Ma l’affondo più affilato arriva con l’esempio finale, quando Stephens sfiora una corda delicatissima per un giornale progressista come il New York Times: l’antisemitismo. Tema reso ultra sensibile dalle accuse contenute nella lettera di dimissioni di Bari Weiss (la donna denunciava di essere divenuta bersaglio dei colleghi anche per le sue posizioni filoisraeliane).

«“Linguaggio razzista” non riguarda una singola parola ignobile. È una categoria ampia, cangiante e contestabile. Molte persone – compreso me – pensano che l’antisionismo duro e puro sia una forma di antisemitismo. È anche la linea ufficiale del Dipartimento di Stato e del Partito laburista britannico. Ebbene, se l’antisemitismo è una forma di razzismo, e se il linguaggio razzista è intollerabile al Times, allora un giorno potremmo non solo vietare la promozione di idee antisioniste, ma perfino rifiutarci di consentire che siano discusse? L’idea è assurda. Ma adesso è questo il terreno in cui rischiamo di entrare».

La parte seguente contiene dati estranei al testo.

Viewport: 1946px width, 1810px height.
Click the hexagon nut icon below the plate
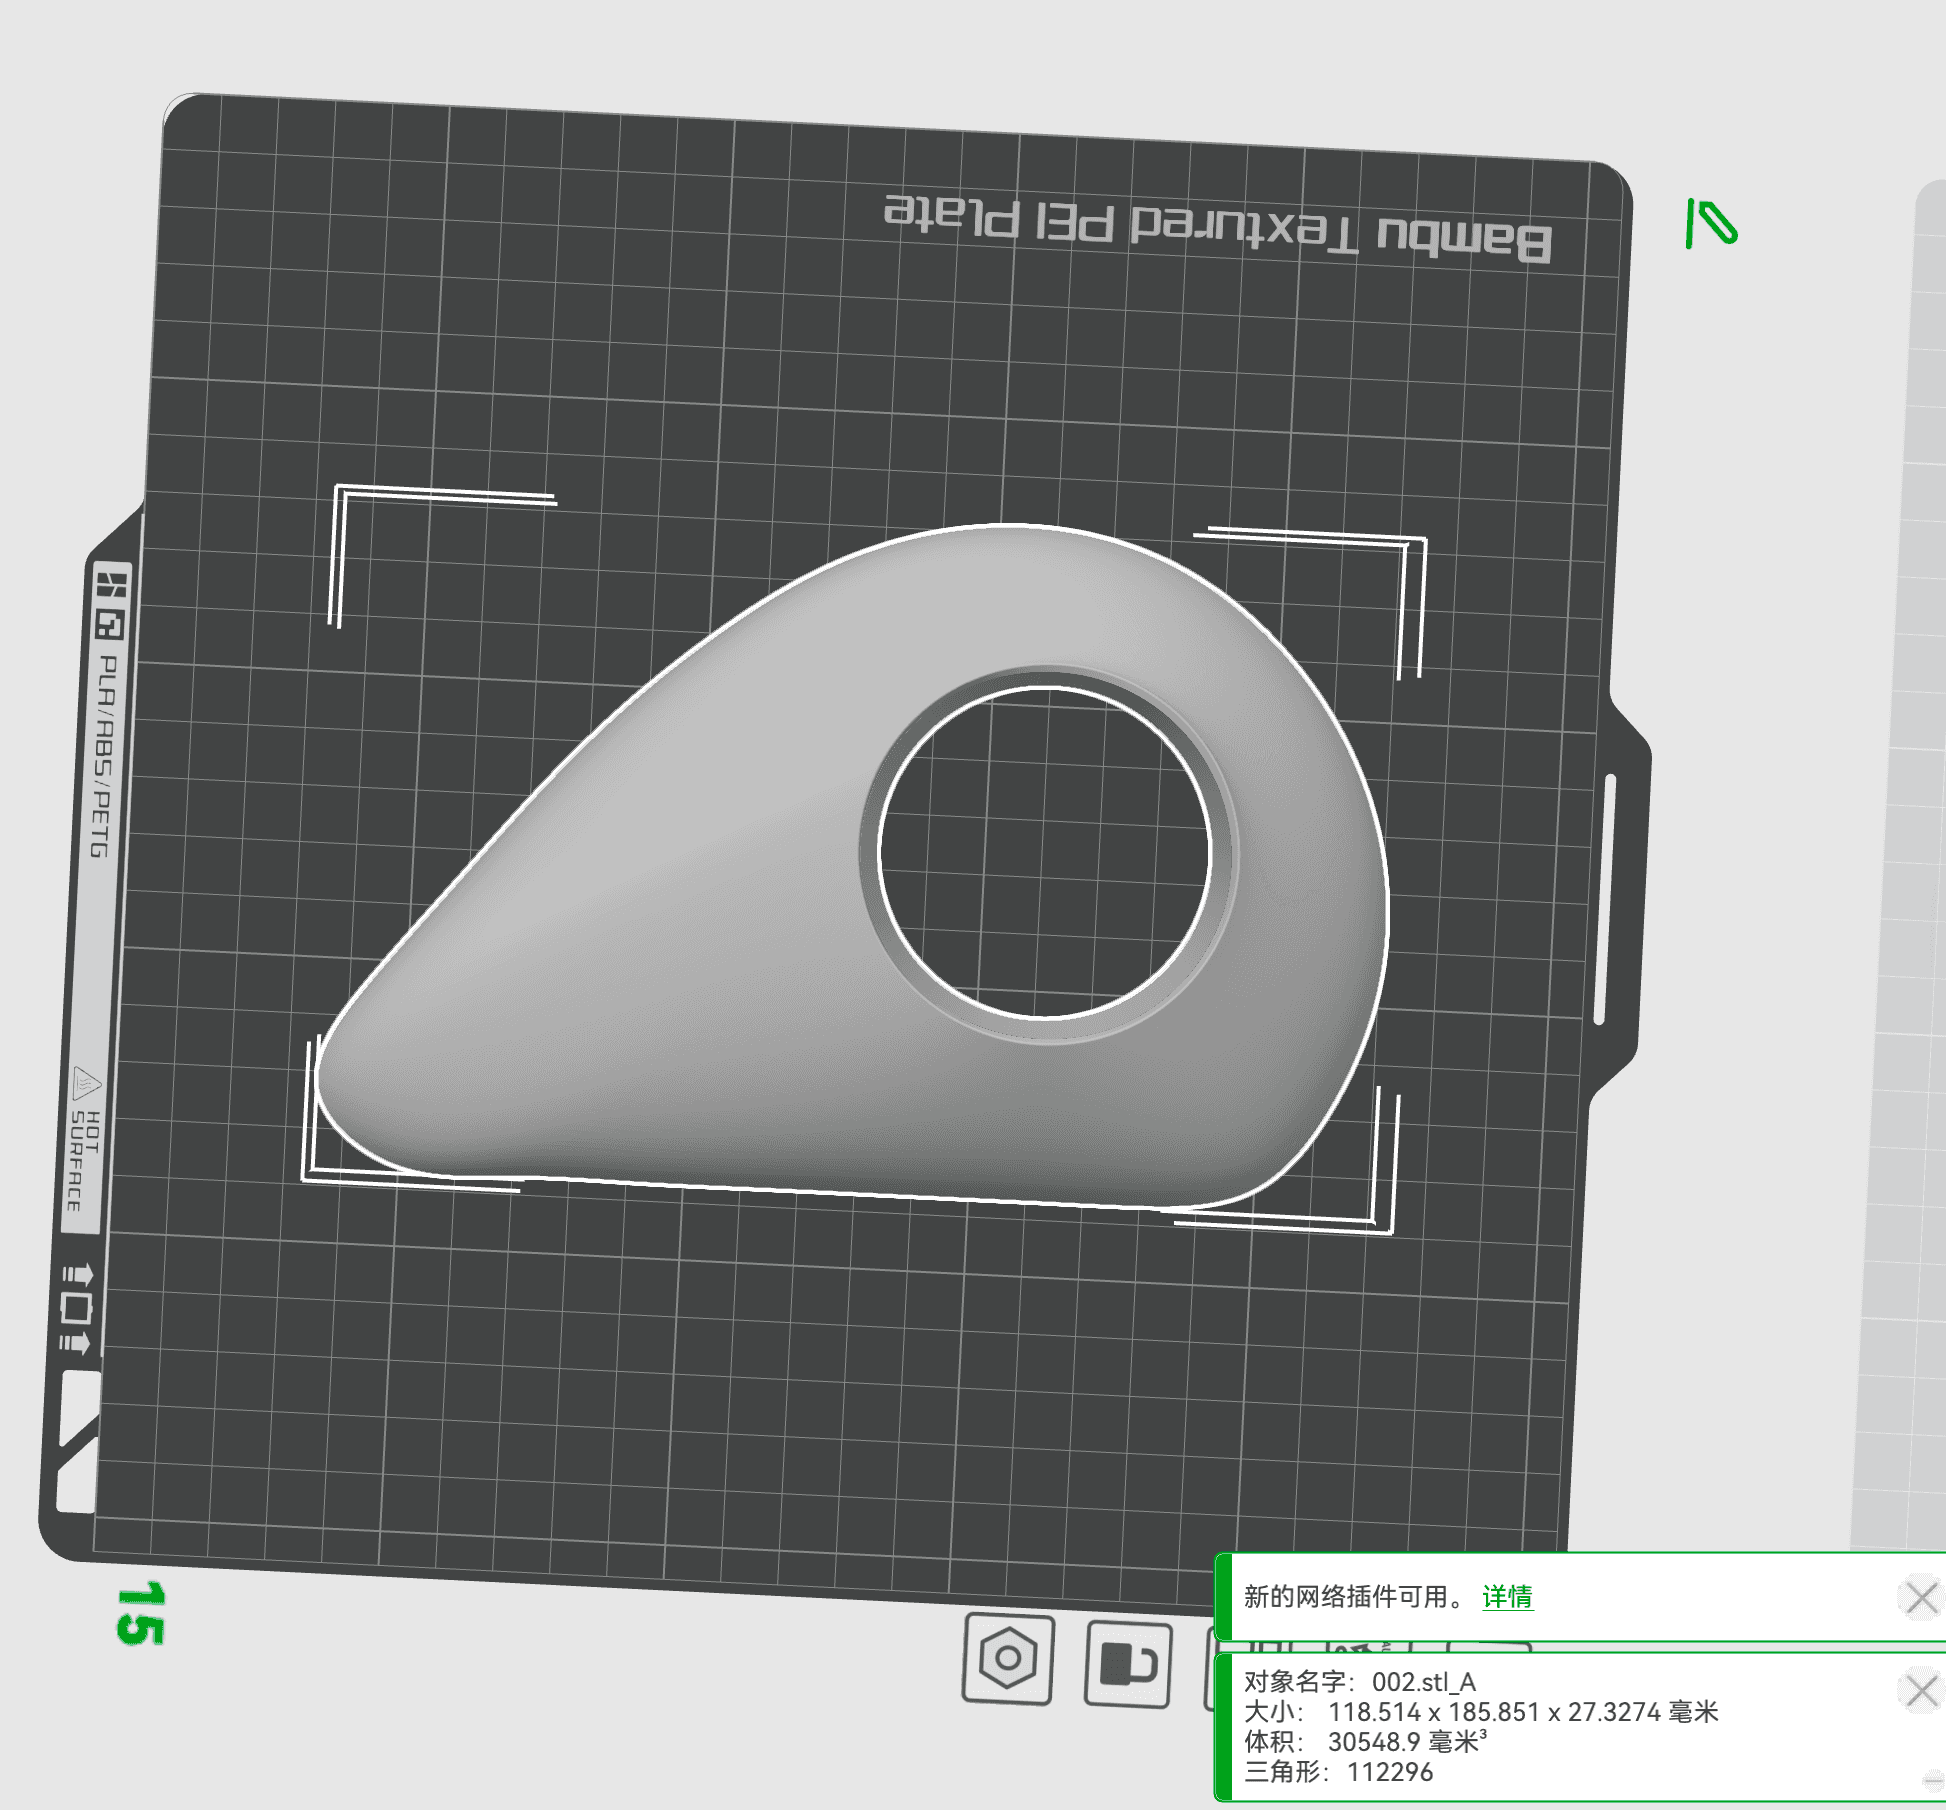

IL RAMMARICO DEL DIRETTORE

Che la vicenda di McNeil sia destinata a lasciare un segno, tra critiche dall’esterno e psicodramma all’interno del New York Times, lo testimonia anche il fatto che giovedì scorso lo stesso direttore Dean Baquet in una riunione con lo staff abbia riconosciuto di essersi spinto un po’ troppo al largo con le dichiarazioni: «È stato un errore e me ne rammarico», ha ammesso. «Certo che le intenzioni contano quando si tratta di linguaggio e giornalismo. L’insulto in discussione è spregevole. È stato usato contro di me. Ma è apparso sulle nostre pagine e senza dubbio apparirà ancora». Sempre che qualcuno adesso trovi il coraggio di scriverlo.